Усимацу раздумывал. Ему хотелось сказать: «завтра», даже «сегодня вечером», но, чтобы переехать, требовались деньги, а их у него не было. В самом деле, нельзя же было принимать в расчёт те жалкие сорок сэн, которые лежали у него в кармане. На сорок сэн не переедешь. Ведь надо ещё и расплатиться в пансионе, а жалованье будут давать не раньше, чем послезавтра. Так что волей-неволей переезд пришлось отложить.
— Вот что, я перееду послезавтра, к вечеру. Хорошо? — решился наконец он.
— Послезавтра? — протянула жена настоятеля и с удивлением посмотрела на Усимацу.
У него в глазах вдруг отразилось беспокойство.
— Что же странного в том, что я перееду послезавтра?
— Ведь послезавтра двадцать восьмое. Не то чтобы странно, но я думала, что вы поселитесь у нас уже с начала будущего месяца.
— Да, вы совершенно правы. А всё оттого, знаете, что я так внезапно решил переехать, — с равнодушным видом бросил Усимацу и поспешил переменить тему разговора. Происшествие в пансионе глубоко взволновало его. Он стал бояться отвечать на расспросы и рассказывать о случившемся. И вообще, если речь заходила об «этa», Усимацу всегда старался уклониться от разговора.
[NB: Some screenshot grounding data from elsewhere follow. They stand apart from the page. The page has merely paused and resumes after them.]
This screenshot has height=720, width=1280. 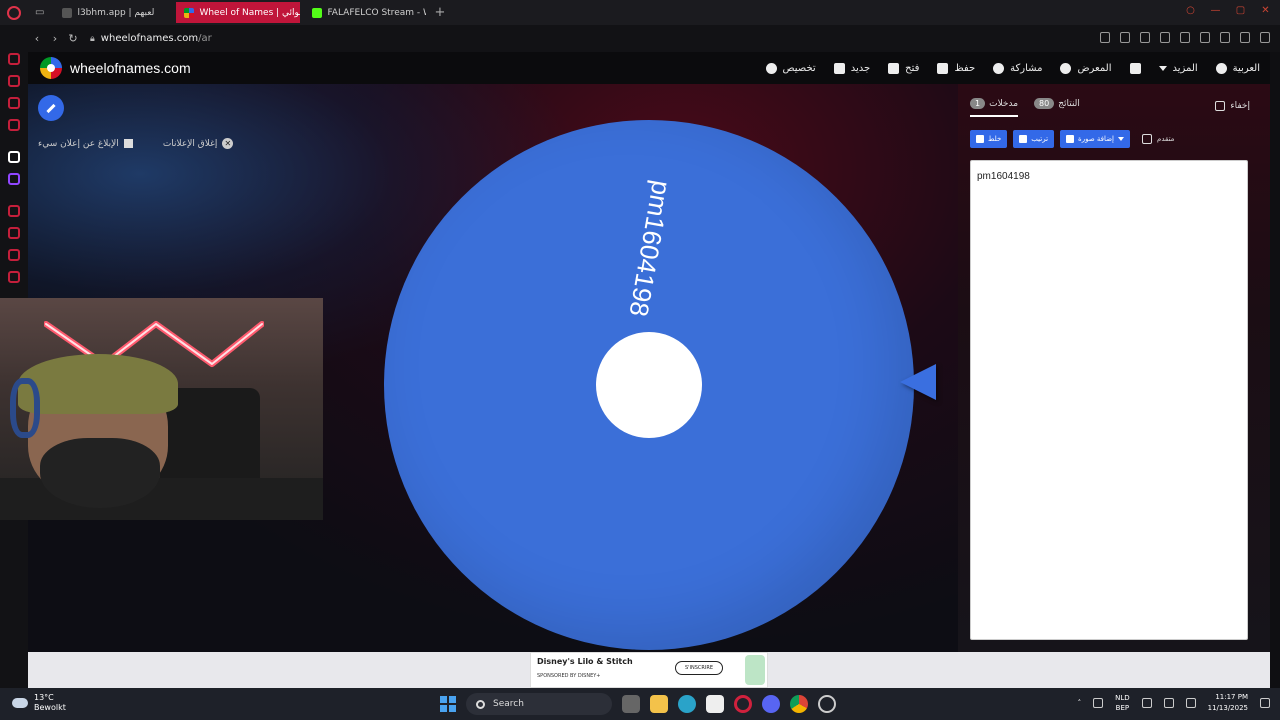 I want to click on download-icon, so click(x=1245, y=38).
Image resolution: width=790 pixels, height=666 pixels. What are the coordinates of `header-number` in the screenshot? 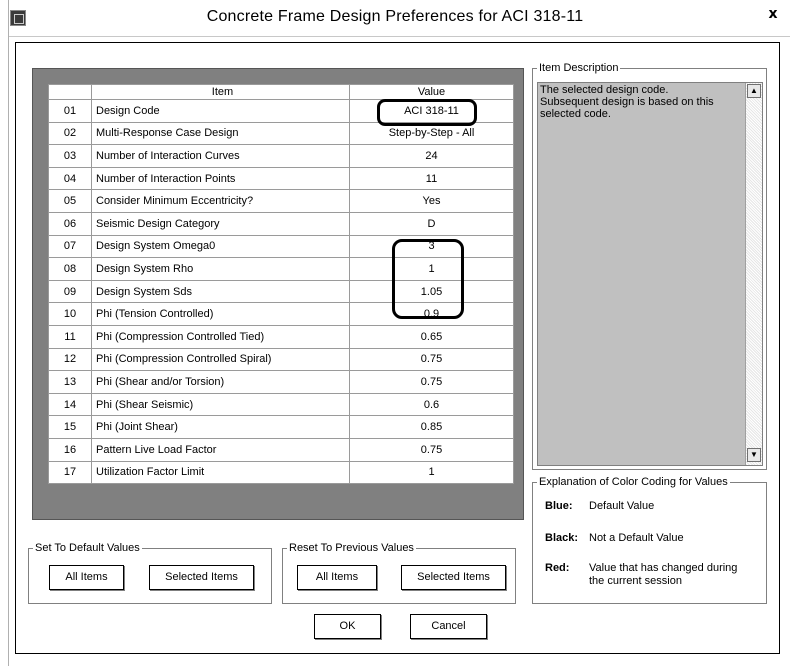 It's located at (70, 92).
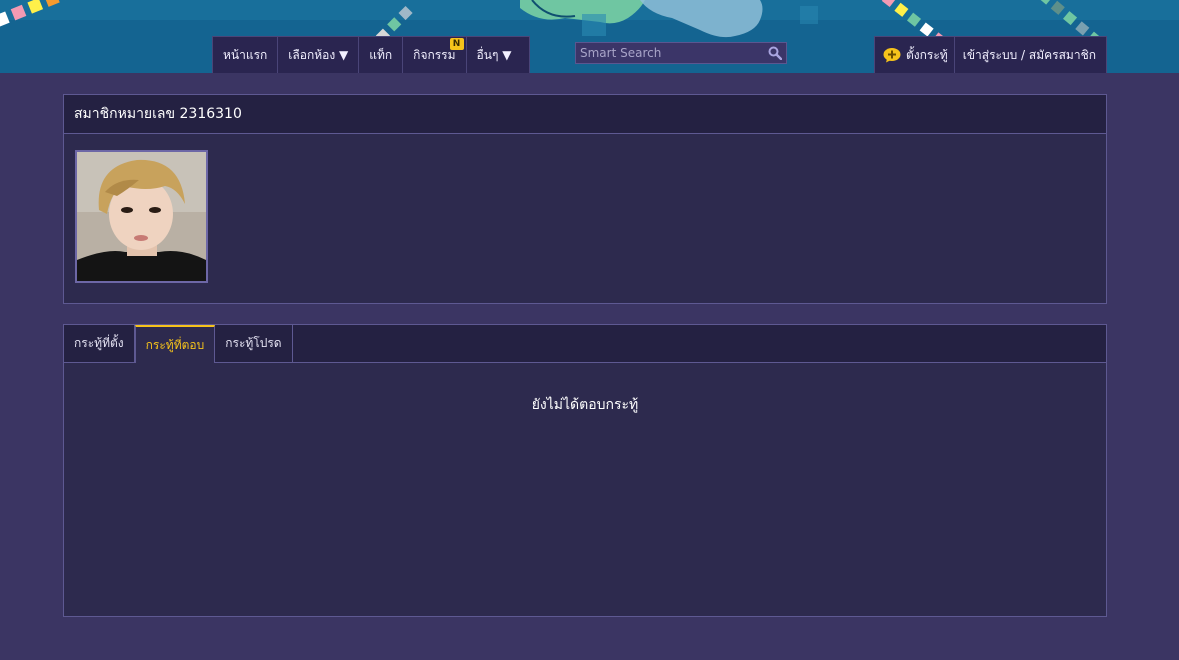  I want to click on nav-more: อื่นๆ ▼, so click(494, 55).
— Наму амида… [3] Наму амида (Наму амида Буду) — буддийское молитвенное обращение, употребляется как восклицание, вроде русского «Господи помилуй».
— прошептала про себя женщина и не стала больше ни о чём расспрашивать.
Когда Усимацу вышел из храма, было уже пять часов. Усимацу пришёл сюда сразу же после окончания уроков, не успев переодеться. Поношенный европейский костюм, изрядно перепачканный мелом, под мышкой завёрнутые в цветной платок тетрадки и книги, на ногах гэта, у пояса пустая коробка для завтрака — он был явно смущён своим видом; такое же чувство испытывают на людях и многие рабочие. Когда он возвращался к себе в пансион на улице Такадзё-мати, крыши домов, мокрые от осеннего дождя, ярко блестели в лучах вечернего солнца; улицы были полны людей. Одни останавливались и глядели вслед Усимацу, другие тихо шептались, указывая на него глазами. Были и такие, кто смотрел на него с нескрываемым презрением. «Кто это там бредёт? А, учитель!» — можно было прочесть на их лицах. При мысли, что среди этих людей есть отцы и братья вверенных ему учеников, Усимацу испытывал чувство унижения и гнева; внезапно ему стало не по себе, и он ускорил шаги.